EXERCISE DETAILS: Starting with the line containing "Copyright Notice (201, 2257)" and going on through the line containing "Return To The Top (200, 2293)", return the lines of the data below exactly, and only those.
:::
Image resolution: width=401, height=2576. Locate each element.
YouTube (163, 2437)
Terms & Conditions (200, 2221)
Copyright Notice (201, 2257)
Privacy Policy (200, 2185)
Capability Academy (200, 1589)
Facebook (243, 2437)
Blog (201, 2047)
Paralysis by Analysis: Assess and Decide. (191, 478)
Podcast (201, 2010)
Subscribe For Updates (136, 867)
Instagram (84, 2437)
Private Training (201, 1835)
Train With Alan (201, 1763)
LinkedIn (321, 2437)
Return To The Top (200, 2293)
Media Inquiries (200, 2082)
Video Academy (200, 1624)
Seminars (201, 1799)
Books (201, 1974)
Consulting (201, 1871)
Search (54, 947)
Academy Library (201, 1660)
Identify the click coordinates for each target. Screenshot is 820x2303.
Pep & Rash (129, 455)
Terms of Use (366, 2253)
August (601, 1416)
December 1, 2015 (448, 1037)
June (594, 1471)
:::
ANSWER BOX:
Copyright Notice (201, 2257)
Privacy Policy (200, 2185)
Capability Academy (200, 1589)
Facebook (243, 2437)
Blog (201, 2047)
Paralysis by Analysis: Assess and Decide. (191, 478)
Podcast (201, 2010)
Subscribe For Updates (136, 867)
Instagram (84, 2437)
Private Training (201, 1835)
Train With Alan (201, 1763)
LinkedIn (321, 2437)
Return To The Top (200, 2293)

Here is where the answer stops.